Reputation: 85
I would like to de-identified my PII data that already in BiqQuery with Google DLP, and store the result in another table in BigQuery. Is that possible ? and how to do that ?
Upvotes: 3
Views: 1511
Reputation: 2338
This feature is currently in preview (October 2022). Talk to your Google Cloud sales rep to see if it can be enabled for your project.
Upvotes: 0
Reputation: 2099
The different methods for De-Indentifying sensitive data in DLP are available through API, for example, we can use replaceConfig
to replace from:
My email address is [email protected].
to
My email address is [email-address].
by using an API request like this:
"deidentifyConfig":{
"infoTypeTransformations":{
"transformations":[
{
"infoTypes":[
{
"name":"EMAIL_ADDRESS"
}
],
"primitiveTransformation":{
"replaceConfig":{
"newValue":{
"stringValue":"[email-address]"
}
}
}
}
]
}
}
So, for your use case you would need to integrate the De-identifying API into a flow that reads from BigQuery, perform the De-identifying transformations and writes back to BigQuery.

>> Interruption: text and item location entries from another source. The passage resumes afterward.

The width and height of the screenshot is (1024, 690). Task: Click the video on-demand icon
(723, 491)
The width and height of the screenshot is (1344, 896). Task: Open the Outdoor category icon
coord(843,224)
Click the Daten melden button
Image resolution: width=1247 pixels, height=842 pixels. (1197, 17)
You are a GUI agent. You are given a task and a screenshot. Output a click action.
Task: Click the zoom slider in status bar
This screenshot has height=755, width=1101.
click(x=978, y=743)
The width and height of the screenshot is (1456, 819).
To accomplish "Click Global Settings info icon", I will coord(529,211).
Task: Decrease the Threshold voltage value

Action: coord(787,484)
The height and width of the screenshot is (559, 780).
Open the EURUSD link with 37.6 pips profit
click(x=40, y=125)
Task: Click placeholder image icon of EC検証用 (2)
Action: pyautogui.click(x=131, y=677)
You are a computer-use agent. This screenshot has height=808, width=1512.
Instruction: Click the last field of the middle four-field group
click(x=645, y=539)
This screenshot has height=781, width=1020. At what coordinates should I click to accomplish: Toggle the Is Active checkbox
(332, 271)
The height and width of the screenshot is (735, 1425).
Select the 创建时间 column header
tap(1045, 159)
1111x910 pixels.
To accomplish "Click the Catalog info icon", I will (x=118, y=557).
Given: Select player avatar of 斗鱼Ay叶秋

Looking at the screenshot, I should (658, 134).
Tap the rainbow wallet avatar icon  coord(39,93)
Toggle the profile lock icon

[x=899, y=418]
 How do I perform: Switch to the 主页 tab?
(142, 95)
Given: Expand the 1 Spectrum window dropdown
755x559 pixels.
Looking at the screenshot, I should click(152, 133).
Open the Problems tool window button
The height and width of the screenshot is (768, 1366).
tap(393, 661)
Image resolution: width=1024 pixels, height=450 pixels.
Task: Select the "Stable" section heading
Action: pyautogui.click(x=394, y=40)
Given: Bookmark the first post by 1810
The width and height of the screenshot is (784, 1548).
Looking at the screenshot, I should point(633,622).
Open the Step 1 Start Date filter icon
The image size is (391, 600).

Cloud DLP in action is a Google post that talks about this. It points out to Dataflow to achieve this use case. Please refer to this Reference Architecture to have an idea of how this can work, in there you will find some Java classes examples. You can modify it if needed so that you can ingest it to BigQuery.
Upvotes: 1
Reputation: 995
Currently the main recommendation is to use dataflow.
https://github.com/GoogleCloudPlatform/dlp-dataflow-deidentification
Upvotes: 1
Reputation: 3616
As a quick workaround, I would consider moving the tables with PII into a dataset with restricted access. Then, in a new dataset, create a view that does not include the sensitive columns. Give users query access to only the dataset with the view, and not the private dataset.
https://cloud.google.com/bigquery/docs/share-access-views
Upvotes: 0